▸ **Documento**
>>>>>

Ricordiamo innanzitutto Saverio La Ruina, che figura nel panorama nazionale come un artista che ha fatto precipitare la narrazione nel personaggio, un procedimento non sarebbe stato possibile in assenza di un dialetto dominato e vivo, capace di aggregare dentro sé presenze identitarie.
Le mani accennano piccoli gesti, oppure riposano, stanche, in grembo. La figura è seduta, composta, i piedi nelle pantofole, un paio di calzette colorate a riscaldarli. E la voce, densa e antica, racconta e incatena. […] Si ride, si piange, si sta con infinita pena e altrettanta empatia dalla parte di Vittoria, ascoltando La Ruina illuminare questa vita del margine. Dopo il bellissimo “Dissonorata” l’attore è nuovamente solo in scena in “La Borto”: il suo saper trovare dentro di sè toni, gesti e misure di quest’anima femminile restituisce amplificata l’intensità di questo lavoro, oltre a far balenare una possibilità, che va oltre il teatro e che sembra assai preziosa, di un guardarsi di qualità differente tra donne e uomini.
Ci sono due universi nel teatro di Saverio La Ruina, come dimostra l’emozionante monologo “La borto”. Uno è quello femminile, che l’attore calabrese indaga da anni senza inibizioni ma senza esibizionismi, pur così presenti nel teatro en travesti. L’altro è quello meridionale, inteso come condizione dello spirito, espressione di una condizione antropologica, che unifica il sud del mondo ben oltre il microcosmo del territorio pollinese da cui proviene. E così la sua vocazione di “cuntista” risulta universale, nel tempo e nello spazio, declinata con una lingua bella, arcaica e plastica, un calabrese del nord che raccoglie umori lucani, pugliesi e napoletani, e perciò comprensibilissima. Anche perché nella protagonista Vittoria, che sembra estratta da un Macondo Ionico, ci sono modi e tragedie antiche di donne vesuviane, irpine, sannite. Donne che al settimo figlio, a soli 28 anni, rischiavano la vita sul tavolo di una “mammana” per limitare il senso della propria schiavitù.
Ripetersi senza essere ripetitivi. È una prerogativa di pochi artisti, e nello specifico di quelli che sanno entrare in un mondo restando in ascolto, e con discrezione e sapienza portare alla luce ciò che c’è da raccontare. È ciò che accade con la Borto di Scena Verticale, ultimo lavoro di Saverio La Ruina, che torna a dare voce a un personaggio femminile del sud. […] Forte è l’eco del precedente lavoro, Dissonorata, ma soprattutto in quanto conferma del fatto che l’autore è sceso a una profondità tale nell’osservazione di questo territorio dell’animo femminile da non poter essere contenuta in un singolo spettacolo. […] a dare corpo allo spettacolo è l’interpretazione, ancora una volta straordinaria, di La Ruina. E non si tratta soltanto dell’uso ipnotico del dialetto, che senza enfasi riesce a trascinare lo spettatore nella storia grazie, più che alle parole, alla loro sonorità. È la grazia che guida i suoi gesti, le piccole movenze, gli sguardi, a far sì che di questo spettacolo ciò che ci rimane addosso, una volta usciti dalla sala, sia un’estrema dolcezza.

<<<<<

▸ **Compito A**
Trascrivi dal documento il passo che si apre con le parole contenenti "Ricordiamo innanzitutto Saverio" e si chiude con "sé presenze identitarie.".
▸ **Compito B**
Elenca gli aggettivi con cui il documento indica la provenienza delle donne le cui tragedie antiche si ritrovano nella protagonista Vittoria.
L'elenco qui sotto non ha alcun ruolo in questo lavoro.

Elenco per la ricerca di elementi
>>>>>

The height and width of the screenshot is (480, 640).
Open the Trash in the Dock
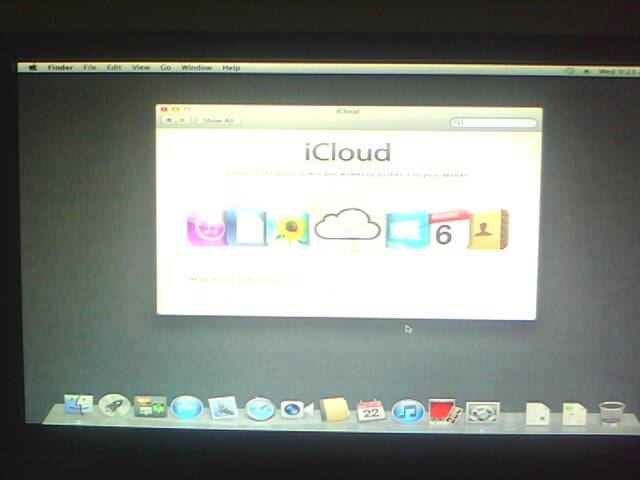pyautogui.click(x=611, y=412)
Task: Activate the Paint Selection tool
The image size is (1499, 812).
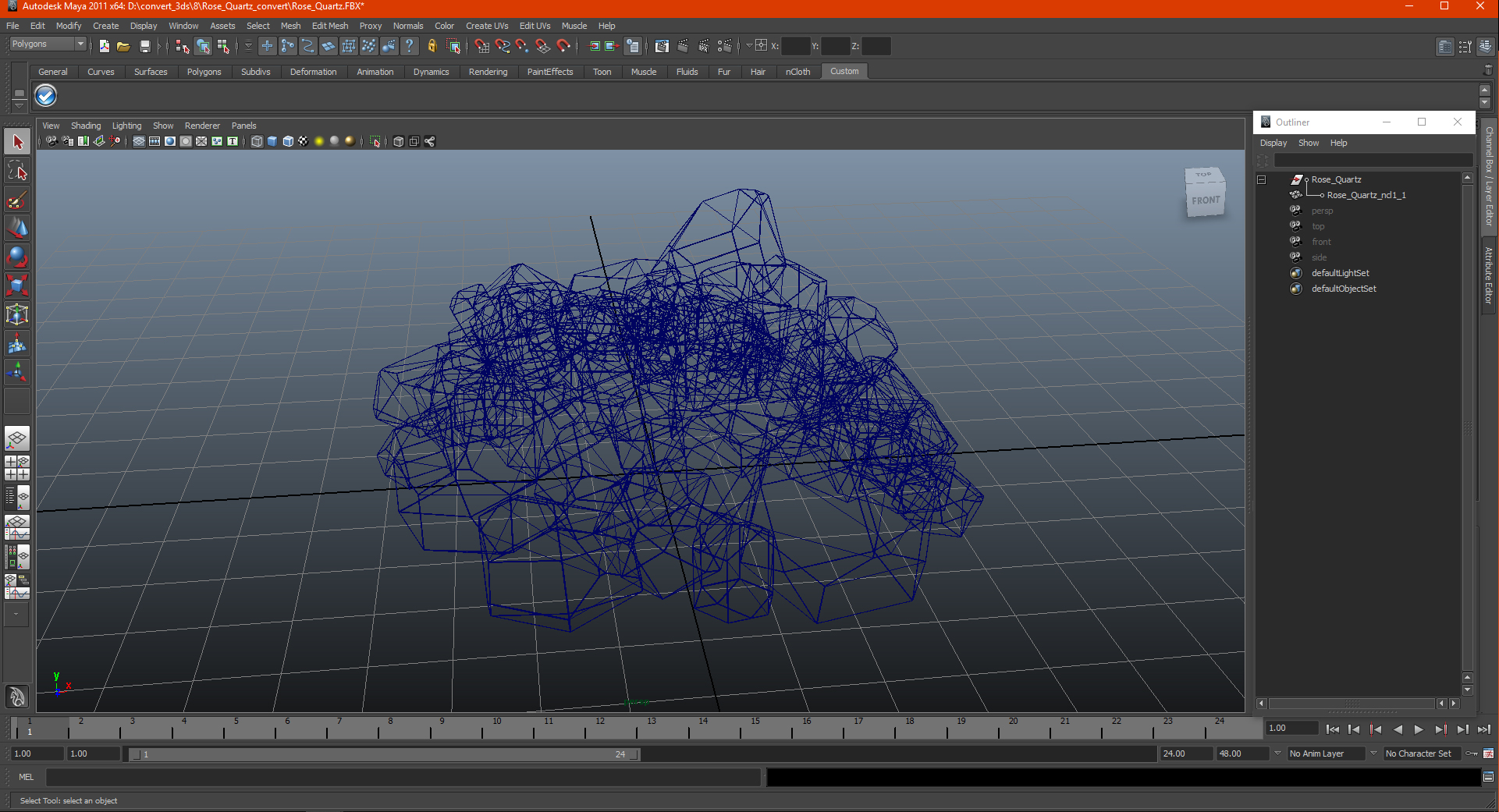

<<<<<

▸ **Risultato A**
Ricordiamo innanzitutto Saverio La Ruina, che figura nel panorama nazionale come un artista che ha fatto precipitare la narrazione nel personaggio, un procedimento non sarebbe stato possibile in assenza di un dialetto dominato e vivo, capace di aggregare dentro sé presenze identitarie.

▸ **Risultato B**
vesuviane, irpine, sannite